Success also depends on training in digital-starting with the CMO. In fact, 71 percent of successful organizations have marketing leadership that understands social and digital marketing. Winning organizations will be avid recruiters of digital natives-millennials-and they will work to inspire and retain these employees, thereby equipping the brand with people who understand the perspectives of this highly valued demographic.

An organization's vitality lies in its ability to be fluid; concrete structures and divided communities are not poised for success. On a structural level, overachievers will move from centers of expertise to global communities where digital is immersed in the business. Further, overachievers will outsource to five or more different agencies-relying on the collaboration of all rather than on the expertise of one.

Finally, while they sprint to innovate and lead in digital, the very best marketers will step back and look at the bigger picture.
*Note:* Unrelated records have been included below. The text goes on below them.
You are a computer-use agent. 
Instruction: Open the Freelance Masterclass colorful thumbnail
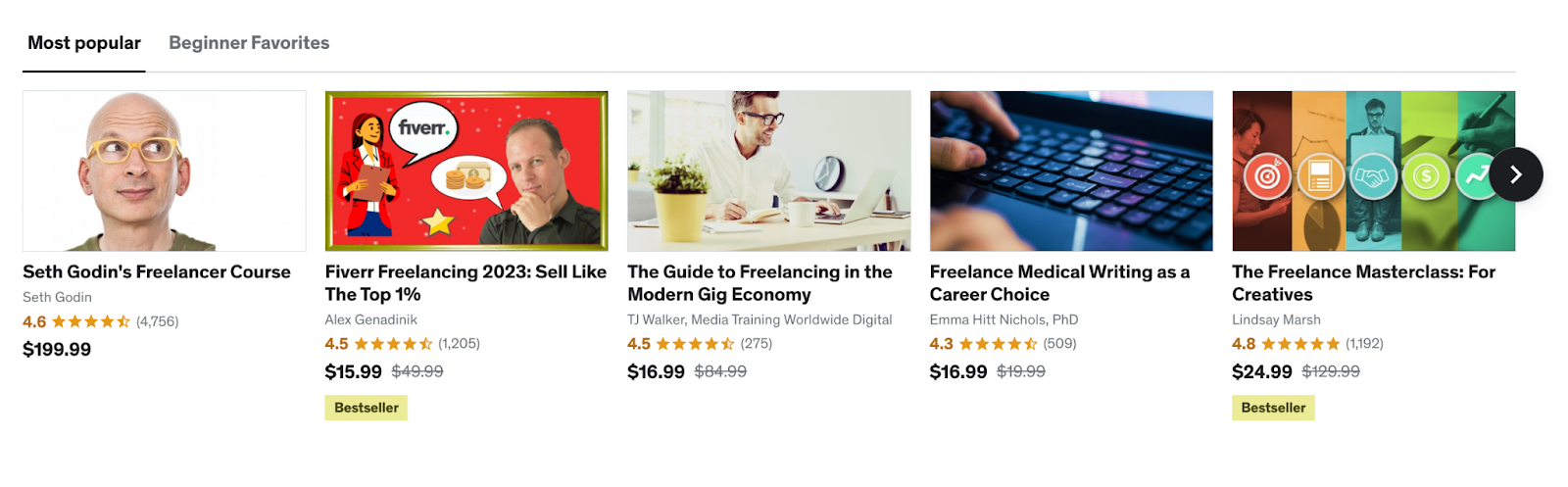(x=1373, y=171)
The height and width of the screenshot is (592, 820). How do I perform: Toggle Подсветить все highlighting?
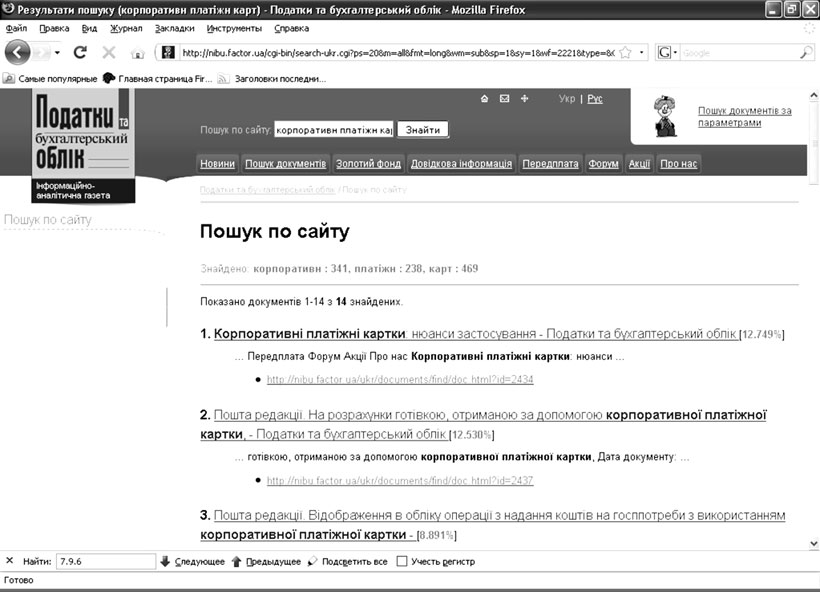click(313, 561)
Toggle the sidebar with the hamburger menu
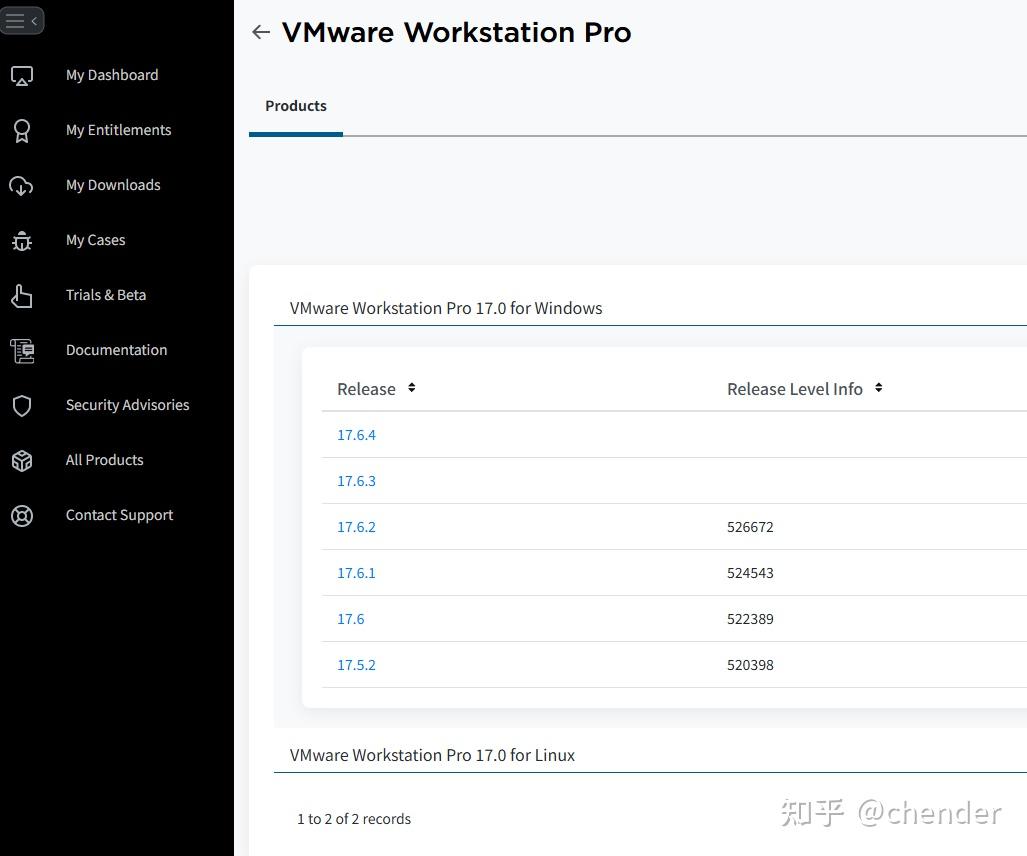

The myriad of digital possibilities can dazzle even a full-time digital professional, so brands should ruthlessly examine the impact of digital campaigns on the hearts and minds of consumers. What are consumers' motivations for engaging with our brand? What are the choices they make throughout the day across devices? How can we connect with our consumers through the onslaught of brand impressions?

Across the board in 2015, we will see winning organizations take a more holistic approach to creating networks across team members, internal functions, and external agency work, but they will not lose sight of the need to engage with consumers in a meaningful and different way. The people capable of driving digital forward and seeing the big picture may well be different, so finding an appropriate balance to this inherent tension will be key.

Author Bios

Hannah Walley

Hannah conducts cutting-edge brand measurement and analysis for some of the world's most powerful industry players. Her specialties include digital ad effectiveness and multi-media campaigns.

Ali Rana

As the Head of Millward Brown's Emerging Media Lab, Ali leads company thinking on emerging media trends and digital strategy. His team creates and scales measurement approaches for new digital platforms.

Margaret Hung

An early player in online ad effectiveness and cross-media measurement, Margaret is an expert in digital ROI measurement. She leads Millward Brown Digital's Intelligence Solutions and Strategy.

Jackie Bartolotta

Director of Strategic Intelligence for Millward Brown, Jackie is an Information professional with experience in market analysis, brand strategy and competitive intelligence.

Joline McGoldrick

A long-time authority in studying how audiences respond to digital advertising, Joline is a product designer and marketer with a passionate focus on understanding the digital audience.

Drew Myers

Drew helps cross-industry clients make the most of their research and media budgets. He specializes in research analytics and effective storytelling.

Jerome Shimizu

Jerome is a pioneer in developing innovative data-driven research solutions to inform marketing strategy. His expertise includes digital advertising ROI analysis methods.

Matthew Jorgenson

Matthew is an expert in creative development, including digital copy testing and in-market evaluation studies. His focus includes helping clients grow their brands through strong and impactful campaigns.

Jon Salm

With particular focus on client research and analytics, content marketing, and data journalism, Jon is an authority on visual content and a leader in native advertising.

Kelly Pellico

Kelly leads mobile strategy and production innovation for Millward Brown North America. Two key areas of her focus include app measurement and the use of location to garner in-the-moment feedback.

James Galpin

With more than twenty years of brand marketing experience, James has an expert understanding of how to leverage media and digital investments to grow brands and drive marketing ROI.

Marc de Swaan Arons

Marc is Senior Partner of Millward Brown Vermeer and works with many of the world's most prominent CMOs. He has authored the best-selling marketing book, The Global Brand CEO.

Hugo Schurink

Hugo is at the frontlines of media and digital branding and psychology. He focuses on representing the customer in an increasingly complex world and facilitating meaningful brand relationships.

Editor Bios

Duncan Southgate

Duncan has 20 years brand, communications and media research experience and has been involved in digital marketing research since 1997. He is currently responsible for growing Millward Brown's digital and mobile business.

John Svendsen

John is responsible for growing Millward Brown's cross media effectiveness business by providing expert media consultancy and improving tools and approaches, across both traditional and new media opportunities. He is approaching 30 years of research experience gained in advertiser, media agency and research agency roles.

 

 

Source: Kantar Millward Brown


Editor's notes

* For more information about Millward Brown's media & digital solutions, please visit: www.millwardbrown.com/channeloptimization

* To know more information, data and analysis of China's digital advertisement market and brand communications, please contact us.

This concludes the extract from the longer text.